— Text excerpt —
---------------

Corporate reporting standards and obligations are becoming more granular and falling under greater scrutiny across the EU, after new rules came into force at the start of 2024. Argus spoke to net zero adviser Nils Holta at environmental solutions provider Ecohz to review changes to EU legislation and consider their impact on wholesale energy attribute certificates markets. Edited highlights follow:

Let's start by decoding the acronyms and taking stock of changes to reporting standards this year. What do the principles of the CSRD and ESRS look like? How do these align with the EU Taxonomy?

These are all thematically related pieces of legislation, that are not formally linked to each other.

The Corporate Sustainability Reporting Directive (CSRD) and the EU Sustainable Investment Taxonomy are two of the angles of a sustainability transparency triangle completed by the Green Claims Directive (GCD). Through these policy mechanisms, the EU seeks to cover sustainability reporting, sustainability criteria for investments, and marketing information to consumers. Essentially, the EU is trying to add sustainability as a new dimension of the single market, alongside standardised comparisons on quality and price.

---------------

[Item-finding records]
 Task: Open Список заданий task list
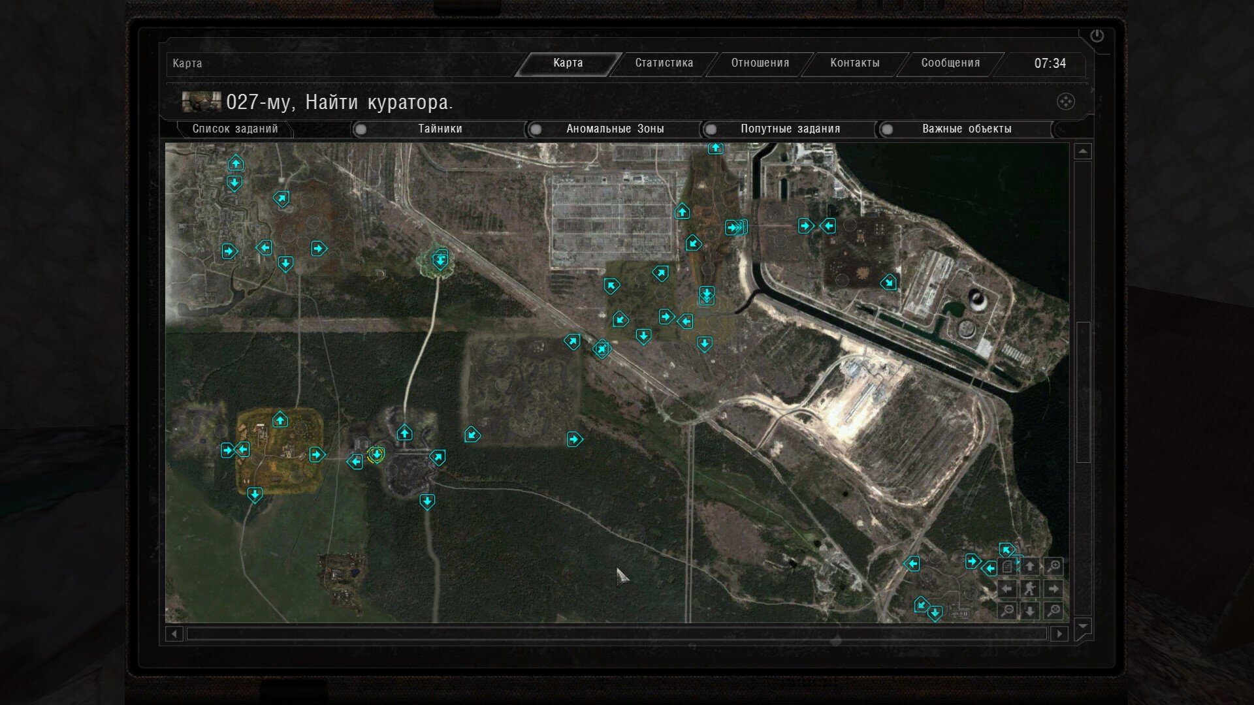point(234,129)
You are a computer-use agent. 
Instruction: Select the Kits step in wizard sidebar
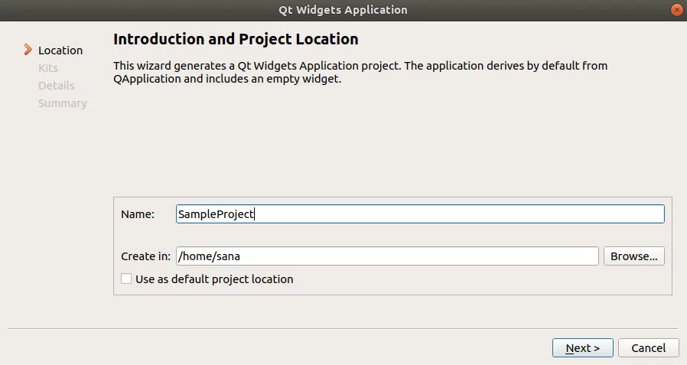[48, 68]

---------------

— Problems to solve —
a - In the item-finding records, change "sidebar" to "panel" in the part that opens with the line containing "You are a computer-use agent." and runs to the end of the records, and leave everything else as it is. Give back only that part, without the pictures.
b - Go on with the text on EU sustainability reporting rules, picking up after its last sentence.

— Answers for this exercise —
a -
You are a computer-use agent. 
Instruction: Select the Kits step in wizard panel
[48, 68]

b -
The CSRD relates more to the finance side. Through the annex with the European Sustainability Reporting Standards (ESRS), it details how companies should report on their sustainability impact, their sustainability-related risks, and any financial opportunities that arrive as a result of sustainability matters. It has been developed as an addition to European financial disclosure requirements, and in Norway, for instance, it has been transposed through amendments to the "accounting law" (Regnskapsloven). For financial undertakings, the Sustainable Finance Disclosure Regulation (SFDR) plays much the same role, albeit at a higher level of granularity.

On the consumer-facing side, companies will soon be required to adhere to the GCD when promoting their products' environmental profiles to final consumers in what the EU calls "explicit environmental claims". While not quite the same as sustainability reporting, it fits in a market dynamic where the EU expects economic actors to be more transparent about the environmental qualities of their products — like we are used to for price and quality.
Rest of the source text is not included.